▶ **EXERCISE REQUIREMENTS**: Could you repeat the records shown below exactly as written?

Top of SOURCE MATERIAL

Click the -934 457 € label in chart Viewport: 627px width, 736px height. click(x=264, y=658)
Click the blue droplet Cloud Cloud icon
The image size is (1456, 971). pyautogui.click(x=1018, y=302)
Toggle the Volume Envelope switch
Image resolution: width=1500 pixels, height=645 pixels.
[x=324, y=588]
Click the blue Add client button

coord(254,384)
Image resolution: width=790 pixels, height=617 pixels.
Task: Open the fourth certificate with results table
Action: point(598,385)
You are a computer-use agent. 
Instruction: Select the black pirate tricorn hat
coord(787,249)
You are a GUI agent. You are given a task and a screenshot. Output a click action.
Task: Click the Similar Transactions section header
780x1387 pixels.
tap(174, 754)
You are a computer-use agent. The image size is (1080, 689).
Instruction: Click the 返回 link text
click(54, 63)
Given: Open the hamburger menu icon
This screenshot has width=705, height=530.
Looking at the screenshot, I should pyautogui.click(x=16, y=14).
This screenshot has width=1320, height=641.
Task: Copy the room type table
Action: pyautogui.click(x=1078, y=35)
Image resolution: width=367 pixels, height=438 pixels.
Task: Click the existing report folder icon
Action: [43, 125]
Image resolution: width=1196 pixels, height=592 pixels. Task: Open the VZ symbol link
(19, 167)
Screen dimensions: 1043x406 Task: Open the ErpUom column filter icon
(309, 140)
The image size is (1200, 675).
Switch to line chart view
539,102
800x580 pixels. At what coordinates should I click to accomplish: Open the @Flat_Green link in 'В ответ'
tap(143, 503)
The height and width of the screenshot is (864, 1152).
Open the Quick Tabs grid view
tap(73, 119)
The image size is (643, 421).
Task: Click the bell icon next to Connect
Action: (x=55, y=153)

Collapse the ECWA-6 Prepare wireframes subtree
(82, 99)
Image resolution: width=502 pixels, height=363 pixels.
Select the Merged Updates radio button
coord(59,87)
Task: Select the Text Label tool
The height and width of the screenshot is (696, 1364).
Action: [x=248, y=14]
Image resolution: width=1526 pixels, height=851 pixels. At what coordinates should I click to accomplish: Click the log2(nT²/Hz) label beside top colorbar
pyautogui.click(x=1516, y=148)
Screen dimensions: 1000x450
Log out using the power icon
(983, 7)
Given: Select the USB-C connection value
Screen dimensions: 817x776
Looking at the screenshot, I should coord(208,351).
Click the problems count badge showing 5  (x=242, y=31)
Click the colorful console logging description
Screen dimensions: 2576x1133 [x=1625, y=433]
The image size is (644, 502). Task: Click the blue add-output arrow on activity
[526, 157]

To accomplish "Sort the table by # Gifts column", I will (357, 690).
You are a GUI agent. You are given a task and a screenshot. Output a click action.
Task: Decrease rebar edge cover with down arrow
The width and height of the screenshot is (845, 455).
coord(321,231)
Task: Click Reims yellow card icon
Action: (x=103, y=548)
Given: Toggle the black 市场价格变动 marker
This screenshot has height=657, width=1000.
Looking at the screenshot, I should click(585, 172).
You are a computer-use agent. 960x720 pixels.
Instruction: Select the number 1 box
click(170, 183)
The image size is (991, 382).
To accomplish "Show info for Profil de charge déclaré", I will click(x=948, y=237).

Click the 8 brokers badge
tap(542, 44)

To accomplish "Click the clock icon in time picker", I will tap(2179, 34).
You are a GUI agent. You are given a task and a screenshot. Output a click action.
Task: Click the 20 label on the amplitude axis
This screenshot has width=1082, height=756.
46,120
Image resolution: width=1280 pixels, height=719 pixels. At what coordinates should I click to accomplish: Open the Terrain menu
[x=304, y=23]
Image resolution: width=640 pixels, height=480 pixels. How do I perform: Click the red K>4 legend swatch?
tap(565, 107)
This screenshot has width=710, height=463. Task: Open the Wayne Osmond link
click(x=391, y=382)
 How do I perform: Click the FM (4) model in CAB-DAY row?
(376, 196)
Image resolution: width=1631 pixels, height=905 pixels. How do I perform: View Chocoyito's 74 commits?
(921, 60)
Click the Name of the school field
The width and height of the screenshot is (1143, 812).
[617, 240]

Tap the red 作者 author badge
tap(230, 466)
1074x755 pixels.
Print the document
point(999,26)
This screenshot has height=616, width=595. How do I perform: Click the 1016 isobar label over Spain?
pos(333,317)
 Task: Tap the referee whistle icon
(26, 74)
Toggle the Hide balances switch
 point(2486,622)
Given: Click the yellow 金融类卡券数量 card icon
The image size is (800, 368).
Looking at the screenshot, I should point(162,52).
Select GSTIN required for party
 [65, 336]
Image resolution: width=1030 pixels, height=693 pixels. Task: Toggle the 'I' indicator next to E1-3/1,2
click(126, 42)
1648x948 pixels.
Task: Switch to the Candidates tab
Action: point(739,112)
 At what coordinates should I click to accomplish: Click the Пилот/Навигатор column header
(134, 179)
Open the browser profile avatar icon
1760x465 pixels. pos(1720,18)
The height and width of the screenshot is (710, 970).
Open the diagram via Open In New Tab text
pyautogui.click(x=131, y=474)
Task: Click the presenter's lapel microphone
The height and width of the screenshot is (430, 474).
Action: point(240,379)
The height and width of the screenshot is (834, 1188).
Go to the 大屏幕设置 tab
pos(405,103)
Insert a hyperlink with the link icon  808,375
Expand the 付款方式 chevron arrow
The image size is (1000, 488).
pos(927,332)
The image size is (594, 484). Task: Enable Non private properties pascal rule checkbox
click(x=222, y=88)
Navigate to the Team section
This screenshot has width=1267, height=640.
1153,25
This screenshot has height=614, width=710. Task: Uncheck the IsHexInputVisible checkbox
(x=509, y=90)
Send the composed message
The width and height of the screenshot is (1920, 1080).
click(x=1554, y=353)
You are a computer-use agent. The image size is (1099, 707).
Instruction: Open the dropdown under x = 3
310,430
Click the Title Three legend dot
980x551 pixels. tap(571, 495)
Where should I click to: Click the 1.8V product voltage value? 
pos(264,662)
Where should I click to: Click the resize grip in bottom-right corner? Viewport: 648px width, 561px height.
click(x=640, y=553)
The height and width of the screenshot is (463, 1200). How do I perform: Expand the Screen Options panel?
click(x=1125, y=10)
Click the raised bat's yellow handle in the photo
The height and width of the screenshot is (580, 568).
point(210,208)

Bottom of SOURCE MATERIAL

▶ **ANSWER SPACE**:
Click the -934 457 € label in chart Viewport: 627px width, 736px height. click(x=264, y=658)
Click the blue droplet Cloud Cloud icon
The image size is (1456, 971). pyautogui.click(x=1018, y=302)
Toggle the Volume Envelope switch
Image resolution: width=1500 pixels, height=645 pixels.
[x=324, y=588]
Click the blue Add client button

coord(254,384)
Image resolution: width=790 pixels, height=617 pixels.
Task: Open the fourth certificate with results table
Action: point(598,385)
You are a computer-use agent. 
Instruction: Select the black pirate tricorn hat
coord(787,249)
You are a GUI agent. You are given a task and a screenshot. Output a click action.
Task: Click the Similar Transactions section header
780x1387 pixels.
tap(174, 754)
You are a computer-use agent. The image size is (1080, 689).
Instruction: Click the 返回 link text
click(54, 63)
Given: Open the hamburger menu icon
This screenshot has width=705, height=530.
Looking at the screenshot, I should pyautogui.click(x=16, y=14).
This screenshot has width=1320, height=641.
Task: Copy the room type table
Action: pyautogui.click(x=1078, y=35)
Image resolution: width=367 pixels, height=438 pixels.
Task: Click the existing report folder icon
Action: [43, 125]
Image resolution: width=1196 pixels, height=592 pixels. Task: Open the VZ symbol link
(19, 167)
Screen dimensions: 1043x406 Task: Open the ErpUom column filter icon
(309, 140)
The image size is (1200, 675).
Switch to line chart view
539,102
800x580 pixels. At what coordinates should I click to accomplish: Open the @Flat_Green link in 'В ответ'
tap(143, 503)
The height and width of the screenshot is (864, 1152).
Open the Quick Tabs grid view
tap(73, 119)
The image size is (643, 421).
Task: Click the bell icon next to Connect
Action: (x=55, y=153)

Collapse the ECWA-6 Prepare wireframes subtree
(82, 99)
Image resolution: width=502 pixels, height=363 pixels.
Select the Merged Updates radio button
coord(59,87)
Task: Select the Text Label tool
The height and width of the screenshot is (696, 1364).
Action: [x=248, y=14]
Image resolution: width=1526 pixels, height=851 pixels. At what coordinates should I click to accomplish: Click the log2(nT²/Hz) label beside top colorbar
pyautogui.click(x=1516, y=148)
Screen dimensions: 1000x450
Log out using the power icon
(983, 7)
Given: Select the USB-C connection value
Screen dimensions: 817x776
Looking at the screenshot, I should coord(208,351).
Click the problems count badge showing 5  (x=242, y=31)
Click the colorful console logging description
Screen dimensions: 2576x1133 [x=1625, y=433]
The image size is (644, 502). Task: Click the blue add-output arrow on activity
[526, 157]

To accomplish "Sort the table by # Gifts column", I will (357, 690).
You are a GUI agent. You are given a task and a screenshot. Output a click action.
Task: Decrease rebar edge cover with down arrow
The width and height of the screenshot is (845, 455).
coord(321,231)
Task: Click Reims yellow card icon
Action: (x=103, y=548)
Given: Toggle the black 市场价格变动 marker
This screenshot has height=657, width=1000.
Looking at the screenshot, I should click(585, 172).
You are a computer-use agent. 960x720 pixels.
Instruction: Select the number 1 box
click(170, 183)
The image size is (991, 382).
To accomplish "Show info for Profil de charge déclaré", I will click(x=948, y=237).

Click the 8 brokers badge
tap(542, 44)

To accomplish "Click the clock icon in time picker", I will tap(2179, 34).
You are a GUI agent. You are given a task and a screenshot. Output a click action.
Task: Click the 20 label on the amplitude axis
This screenshot has width=1082, height=756.
46,120
Image resolution: width=1280 pixels, height=719 pixels. At what coordinates should I click to accomplish: Open the Terrain menu
[x=304, y=23]
Image resolution: width=640 pixels, height=480 pixels. How do I perform: Click the red K>4 legend swatch?
tap(565, 107)
This screenshot has width=710, height=463. Task: Open the Wayne Osmond link
click(x=391, y=382)
 How do I perform: Click the FM (4) model in CAB-DAY row?
(376, 196)
Image resolution: width=1631 pixels, height=905 pixels. How do I perform: View Chocoyito's 74 commits?
(921, 60)
Click the Name of the school field
The width and height of the screenshot is (1143, 812).
[617, 240]

Tap the red 作者 author badge
tap(230, 466)
1074x755 pixels.
Print the document
point(999,26)
This screenshot has height=616, width=595. How do I perform: Click the 1016 isobar label over Spain?
pos(333,317)
 Task: Tap the referee whistle icon
(26, 74)
Toggle the Hide balances switch
 point(2486,622)
Given: Click the yellow 金融类卡券数量 card icon
The image size is (800, 368).
Looking at the screenshot, I should point(162,52).
Select GSTIN required for party
 [65, 336]
Image resolution: width=1030 pixels, height=693 pixels. Task: Toggle the 'I' indicator next to E1-3/1,2
click(126, 42)
1648x948 pixels.
Task: Switch to the Candidates tab
Action: point(739,112)
 At what coordinates should I click to accomplish: Click the Пилот/Навигатор column header
(134, 179)
Open the browser profile avatar icon
1760x465 pixels. pos(1720,18)
The height and width of the screenshot is (710, 970).
Open the diagram via Open In New Tab text
pyautogui.click(x=131, y=474)
Task: Click the presenter's lapel microphone
The height and width of the screenshot is (430, 474).
Action: point(240,379)
The height and width of the screenshot is (834, 1188).
Go to the 大屏幕设置 tab
pos(405,103)
Insert a hyperlink with the link icon  808,375
Expand the 付款方式 chevron arrow
The image size is (1000, 488).
pos(927,332)
The image size is (594, 484). Task: Enable Non private properties pascal rule checkbox
click(x=222, y=88)
Navigate to the Team section
This screenshot has width=1267, height=640.
1153,25
This screenshot has height=614, width=710. Task: Uncheck the IsHexInputVisible checkbox
(x=509, y=90)
Send the composed message
The width and height of the screenshot is (1920, 1080).
click(x=1554, y=353)
You are a computer-use agent. The image size is (1099, 707).
Instruction: Open the dropdown under x = 3
310,430
Click the Title Three legend dot
980x551 pixels. tap(571, 495)
Where should I click to: Click the 1.8V product voltage value? 
pos(264,662)
Where should I click to: Click the resize grip in bottom-right corner? Viewport: 648px width, 561px height.
click(x=640, y=553)
The height and width of the screenshot is (463, 1200). How do I perform: Expand the Screen Options panel?
click(x=1125, y=10)
Click the raised bat's yellow handle in the photo
The height and width of the screenshot is (580, 568).
point(210,208)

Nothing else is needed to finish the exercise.